Set up your environment

For starters, please check out my previous post on how to setup Remote Development in VS Code.

My simple Spark application

I started with my original sample client and added a function called save_dataframe that takes the dataframe, database name, and table name as parameters:

def save_dataframe(df, dbname, table_name):
    """Simple function to save a dataframe to Hive"""
    df = df.withColumn('insert_timestamp', current_timestamp())
    df.write.mode('append').insertInto(f'{dbname}.{table_name}')

Note that I am using the Spark function insertInto to save the dataframe data to Hive which does require that the destination table already exist (as opposed to saveAsTable).

My Hive script

So far, I have a simple Spark application that can take in some data, process that data into a dataframe, and then try to write that dataframe to Hive.
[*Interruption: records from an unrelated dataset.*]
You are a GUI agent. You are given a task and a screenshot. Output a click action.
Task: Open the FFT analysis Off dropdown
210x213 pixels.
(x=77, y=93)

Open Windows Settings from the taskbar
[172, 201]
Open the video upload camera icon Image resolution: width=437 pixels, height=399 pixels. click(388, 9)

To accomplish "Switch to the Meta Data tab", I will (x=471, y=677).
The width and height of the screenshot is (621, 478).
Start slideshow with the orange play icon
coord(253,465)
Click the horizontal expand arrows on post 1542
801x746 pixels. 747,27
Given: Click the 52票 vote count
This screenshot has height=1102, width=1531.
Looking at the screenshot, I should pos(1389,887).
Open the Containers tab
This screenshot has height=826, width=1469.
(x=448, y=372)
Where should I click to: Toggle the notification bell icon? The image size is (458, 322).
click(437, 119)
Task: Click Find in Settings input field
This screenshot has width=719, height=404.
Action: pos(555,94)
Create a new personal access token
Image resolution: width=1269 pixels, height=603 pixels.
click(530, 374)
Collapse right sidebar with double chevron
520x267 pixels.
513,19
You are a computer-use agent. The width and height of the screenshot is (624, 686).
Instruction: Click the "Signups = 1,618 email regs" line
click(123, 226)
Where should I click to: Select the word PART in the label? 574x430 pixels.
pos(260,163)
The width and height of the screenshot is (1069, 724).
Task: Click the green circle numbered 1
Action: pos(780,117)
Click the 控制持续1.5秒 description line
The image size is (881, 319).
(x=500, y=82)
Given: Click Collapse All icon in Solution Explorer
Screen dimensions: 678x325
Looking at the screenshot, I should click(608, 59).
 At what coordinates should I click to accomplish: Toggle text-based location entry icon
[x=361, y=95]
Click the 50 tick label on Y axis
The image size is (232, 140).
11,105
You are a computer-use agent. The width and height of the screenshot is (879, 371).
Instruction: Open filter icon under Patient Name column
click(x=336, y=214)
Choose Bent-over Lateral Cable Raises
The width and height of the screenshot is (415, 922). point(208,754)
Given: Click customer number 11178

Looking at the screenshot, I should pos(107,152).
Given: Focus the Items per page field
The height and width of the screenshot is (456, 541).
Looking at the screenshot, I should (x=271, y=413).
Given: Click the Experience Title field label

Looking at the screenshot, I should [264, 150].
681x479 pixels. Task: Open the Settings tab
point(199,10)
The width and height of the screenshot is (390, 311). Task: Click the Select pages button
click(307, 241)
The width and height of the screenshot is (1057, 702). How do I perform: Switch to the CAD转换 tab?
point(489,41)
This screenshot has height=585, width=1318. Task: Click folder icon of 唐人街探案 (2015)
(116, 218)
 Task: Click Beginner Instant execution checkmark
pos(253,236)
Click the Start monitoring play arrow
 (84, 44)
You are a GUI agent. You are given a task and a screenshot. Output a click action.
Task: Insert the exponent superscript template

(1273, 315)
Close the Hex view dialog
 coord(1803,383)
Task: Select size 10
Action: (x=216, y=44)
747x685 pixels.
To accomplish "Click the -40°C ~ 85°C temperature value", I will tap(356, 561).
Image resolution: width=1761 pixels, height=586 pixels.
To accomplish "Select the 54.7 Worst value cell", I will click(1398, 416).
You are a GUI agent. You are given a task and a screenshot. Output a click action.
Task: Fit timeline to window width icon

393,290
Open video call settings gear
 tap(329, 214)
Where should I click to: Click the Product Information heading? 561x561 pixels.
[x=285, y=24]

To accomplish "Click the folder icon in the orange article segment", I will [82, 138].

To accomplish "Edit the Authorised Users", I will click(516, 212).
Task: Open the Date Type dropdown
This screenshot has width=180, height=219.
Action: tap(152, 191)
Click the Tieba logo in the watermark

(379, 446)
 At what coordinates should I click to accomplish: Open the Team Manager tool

From the Hive perspective, then, I have certain expectations of how that data should be stored and I write up those expectations in the form of a “table creation script.” Here’s my simple script:

--***********************************
-- Script to create my_test_table
--***********************************

CREATE TABLE some_db.my_test_table (
    fname STRING,
    lname STRING,
    age INT,
    insert_timestamp TIMESTAMP
);

Test the combination of my Spark code and Hive script

Now, we can test this work end-to-end with Pytest. Here’s my full test file, but allow me to point out a few important features:

Setting up your Spark session object

It took me a lot of time and research to get my Spark session object configured to support Hive testing. The critical settings are lines 3-5:

# important properties to set to enable Hive testing
spark = SparkSession.builder.appName('com.dadoverflow.mypysparkclient.tests') \
    .master('local[*]') \
    .enableHiveSupport() \
    .config('spark.sql.legacy.createHiveTableByDefault', 'false') \
    .getOrCreate()

Convenience function to pull in the text of your Hive scripts

For convenience, I wrote the function get_script_text to pull in the text of my Hive scripts and cast to string so that I could easily execute them:

def get_script_text(script_file):
    """
    Helper function to pull in text of CREATE TABLE scripts for testing
    """
    script_text = ''
    fn = '{0}/../hive_scripts/{1}'.format(myPath, script_file)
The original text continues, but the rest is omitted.